El jueves pasado, las Fuerzas de Defensa Israelíes (FDI) eliminaron al líder de la organización terrorista Hamas, que fue la responsable de los atroces hechos del 7 de octubre del 2023.
Desde la mañana, la noticia circuló por redes sociales, pero no fue sino hasta medio día —de la Ciudad de México— que se confirmó la muerte del hombre más buscado en Medio Oriente. La confirmación de su identidad se validó mediante pruebas dentales, huellas dactilares y ADN; así, no hay espacio a dudas: Sinwar está muerto.
Al día siguiente, la revista Time lanzó una portada con la imagen del terrorista análoga a la que emitió cuando, en 1945, se supo del suicidio de Adolfo Hitler. Para quienes no han seguido de cerca este conflicto, puede resultar chocante la comparación entre un terrorista y el Führer del Tercer Reich Alemán. Pero no lo es.
En términos cuantitativos, Hitler y su régimen son responsables por la muerte de seis millones de judíos en condiciones que, como humanidad, nos habíamos prometido no repetir. Ése era el espíritu detrás de la Declaración Universal de los Derechos Humanos y el sentido de la creación y financiamiento de la Organización de las Naciones Unidas.
Y, como es sabido, los desafíos históricos han puesto en duda tanto el compromiso moral como la efectividad de la ONU. A pesar de eso, hasta el 7 de octubre, existía el ánimo internacional por evitar, prevenir y condenar las atrocidades.
Entre muchos giros históricos, Yahya Sinwar es el responsable de promover la normalización de crueldad y del uso de la violencia sexual como arma de guerra. A todo esto lo llamó “resistencia” y, junto con sus aliados, impulsó una retórica global para lograr una “transmutación de los valores” —si se me permite la expresión nietzscheana—. Así, actos que en otro momento habrían sido condenados en las universidades o por los organismos de las Naciones Unidas fueron recubiertos con un halo propagandístico de “heroica resistencia por parte de las pobres víctimas”.

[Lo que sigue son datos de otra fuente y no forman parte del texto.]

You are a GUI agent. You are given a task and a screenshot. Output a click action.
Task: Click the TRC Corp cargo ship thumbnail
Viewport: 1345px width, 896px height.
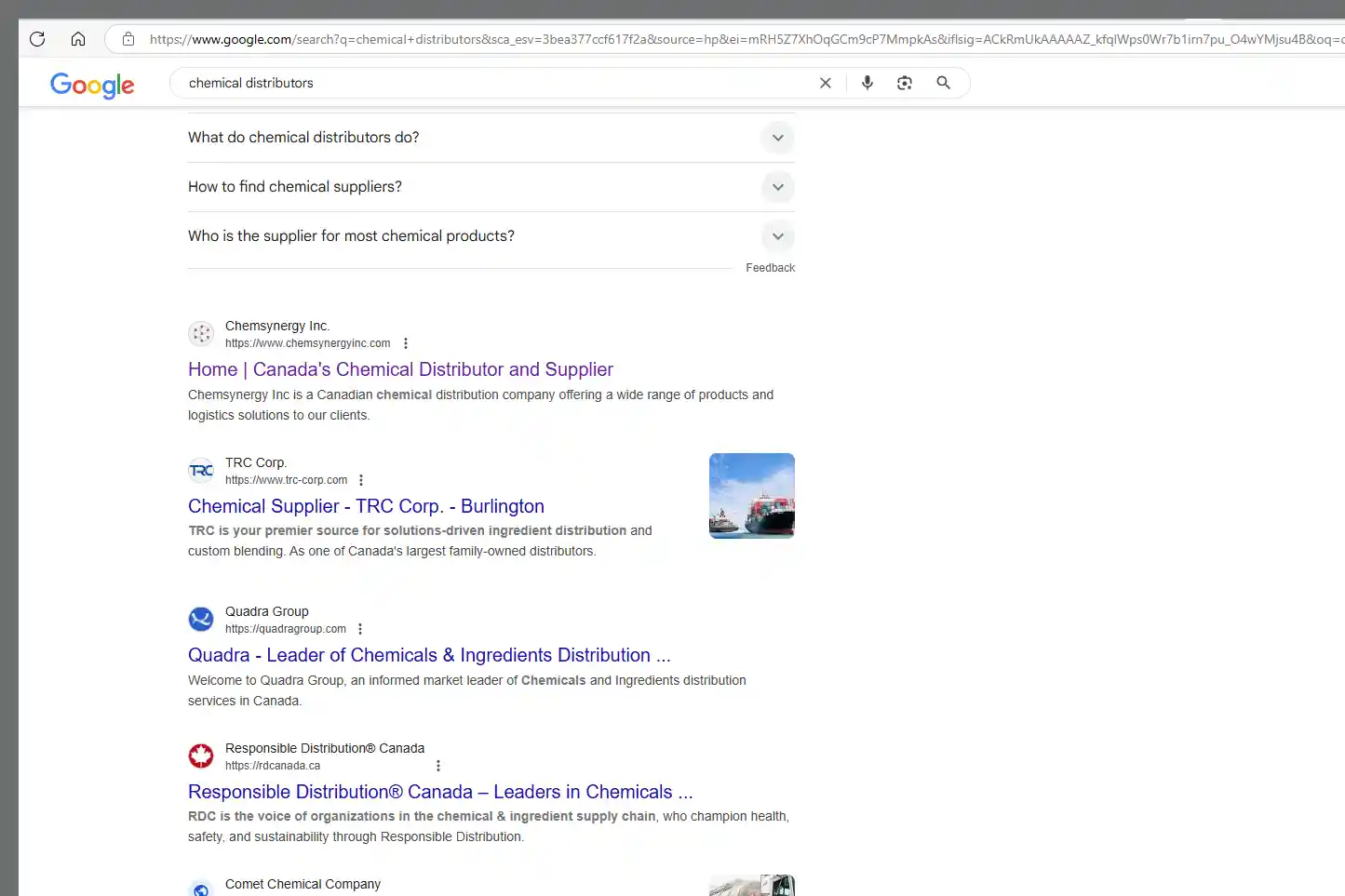coord(751,496)
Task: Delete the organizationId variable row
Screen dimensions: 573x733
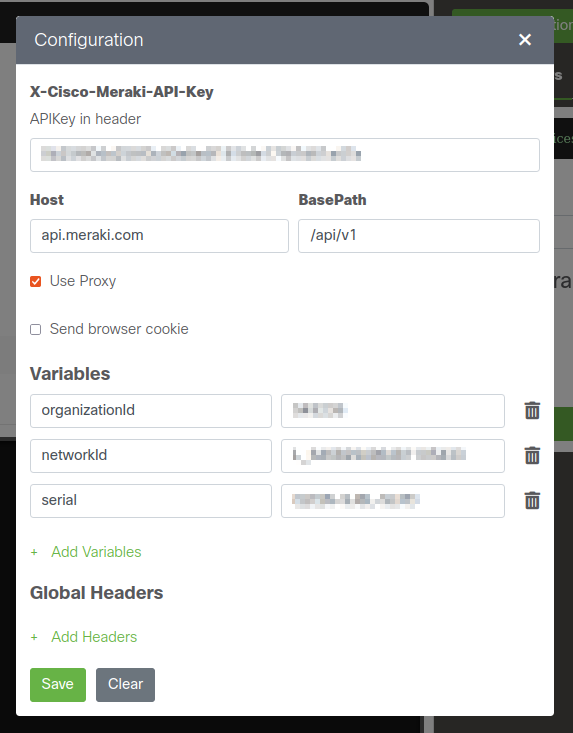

De pronto, se volvió necesario explicar que violar mujeres y transmitir en vivo a sus familiares, mediante redes sociales, es un acto moralmente inaceptable; también, tuvimos que insistir en que secuestrar civiles era un delito de guerra; y que gastar el dinero de apoyo a los gazatíes en bolsas Birkin o relojes Rolex no es precisamente un dato de solidaridad entre víctimas oprimidas.
Sinwar no asesinó a tantas personas —aunque cada vida es valiosa por sí misma—, pero sí presumió su crueldad, sus humillaciones y su desprecio por todo lo que no fuera él. Utilizó la fórmula de la víctima perfecta: lucró con las debilidades de su pueblo para lastimar a sus enemigos y —¡faltaba más!— enriquecerse en el camino.
Ni los nazis se atrevieron a exponer sus vejaciones ni sus delitos. Sinwar rebasó los límites de la vergüenza y embaucó a miles: algunos despistados; los más, interesados en los fondos. El daño cualitativo de Sinwar es corrosivo: lo mismo lastimó a gazatíes que a israelíes. Y también a universidades y a la propia ONU.